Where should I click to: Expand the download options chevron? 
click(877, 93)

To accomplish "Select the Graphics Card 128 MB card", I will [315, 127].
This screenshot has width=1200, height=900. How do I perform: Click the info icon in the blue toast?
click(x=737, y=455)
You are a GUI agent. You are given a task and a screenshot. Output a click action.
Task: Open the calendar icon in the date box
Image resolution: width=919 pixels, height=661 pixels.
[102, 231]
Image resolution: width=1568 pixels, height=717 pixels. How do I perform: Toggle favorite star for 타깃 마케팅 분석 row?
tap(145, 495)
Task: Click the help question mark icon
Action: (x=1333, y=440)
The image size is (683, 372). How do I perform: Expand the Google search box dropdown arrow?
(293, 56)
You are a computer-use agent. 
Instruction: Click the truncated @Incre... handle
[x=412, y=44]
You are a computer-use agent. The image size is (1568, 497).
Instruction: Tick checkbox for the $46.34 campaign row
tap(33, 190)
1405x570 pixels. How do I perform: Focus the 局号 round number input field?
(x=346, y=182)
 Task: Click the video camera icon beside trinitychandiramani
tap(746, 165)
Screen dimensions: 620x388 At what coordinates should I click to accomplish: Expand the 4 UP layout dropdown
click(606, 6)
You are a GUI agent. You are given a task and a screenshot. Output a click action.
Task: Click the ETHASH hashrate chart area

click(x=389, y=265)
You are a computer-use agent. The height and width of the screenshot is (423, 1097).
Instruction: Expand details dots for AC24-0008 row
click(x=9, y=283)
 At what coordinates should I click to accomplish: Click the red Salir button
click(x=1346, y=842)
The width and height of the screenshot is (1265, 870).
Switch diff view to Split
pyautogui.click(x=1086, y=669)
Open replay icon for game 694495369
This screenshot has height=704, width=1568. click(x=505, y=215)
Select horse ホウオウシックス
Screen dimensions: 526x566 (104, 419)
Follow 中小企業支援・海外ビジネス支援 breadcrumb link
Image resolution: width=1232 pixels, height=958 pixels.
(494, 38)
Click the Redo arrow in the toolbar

━━━━━━

## Task directions
Note down each line above where the word "agent" occurs.

## Result of the task
You are a GUI agent. You are given a task and a screenshot. Output a click action.
You are a computer-use agent. 
You are a computer-use agent. The image size is (1568, 497).
You are a GUI agent. You are given a task and a screenshot. Output a click action.
You are a computer-use agent. The height and width of the screenshot is (423, 1097).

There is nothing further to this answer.